The Cleanup
Chapter 109 · ~2.6k words
Finding Leo was easy. He was waiting exactly where I’d told him to go, tucked into the back booth of Miller’s diner, his hood up and his hands trembling around a cold mug of coffee. When he saw me—torn slacks, bruised cheek, but eyes finally clear—he didn't ask about the money or the safe. He just stood up and held me.
"It's over, Leo," I whispered into his shoulder. "The cloud is gone."
I didn't go home. Home was a crime scene, a shell doused in solvent and bad memories. Instead, I drove straight to the office. It was 10:00 AM on a Tuesday, the time when the lobby should have been humming with the rhythmic chaos of a construction empire. But the glass doors were locked, and the silence inside was clinical, absolute.
I used my master key. The air in the foyer was stale, smelling of old toner and the expensive espresso Mark had insisted on for the clients. I walked past the reception desk, where a stack of mail sat abandoned, and headed straight for the boardroom.
I sat at the head of the mahogany table, the seat my father had occupied for thirty years, and then Mark for five. I opened my laptop and pulled up the corporate bylaws. My fingers, usually so careful to avoid friction, moved with a sudden, sharp aggression.
First, I drafted the emergency resolution. Based on the formal arrests of the CEO and a primary board member, I moved to dissolve the current leadership structure. I attached the FBI’s preliminary case number as exhibit A.
Next, I opened the email server. I didn't send a mass memo to the staff; I sent a single, iron-clad termination notice to Rose Vance’s private account.
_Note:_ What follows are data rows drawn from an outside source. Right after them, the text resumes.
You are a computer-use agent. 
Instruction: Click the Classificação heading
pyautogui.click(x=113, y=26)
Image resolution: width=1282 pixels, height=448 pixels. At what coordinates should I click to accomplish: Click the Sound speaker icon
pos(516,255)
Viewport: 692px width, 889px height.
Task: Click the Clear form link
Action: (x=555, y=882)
*EFFECTIVE IMMEDIATELY: Your seat on the board of directors is revoked for cause. Your access to company accounts and facilities is terminated.*
There was no guilt. No hesitation. I was pruning the rot to save the tree.
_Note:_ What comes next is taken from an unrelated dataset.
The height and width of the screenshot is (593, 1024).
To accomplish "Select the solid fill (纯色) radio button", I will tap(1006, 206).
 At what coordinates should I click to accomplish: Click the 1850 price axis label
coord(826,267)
I called the signage company next. I didn't care about the cost or the rush fee. I wanted the physical world to match the new ledger. I watched from the window an hour later as two men in jumpsuits began the work in the parking lot. They unscrewed the brushed steel letters one by one, the heavy 'Family' hitting the concrete with a dull, satisfying thud.
The weight of the word was finally gone. I looked at the remaining letters, standing sharp and solitary against the gray morning sky. I was no longer the invisible administrator of someone else’s greed. I was the architect of a new foundation, one built on the only thing that actually mattered: the truth.
She took the 'Family' off the company sign. It was just 'Vance Construction' now.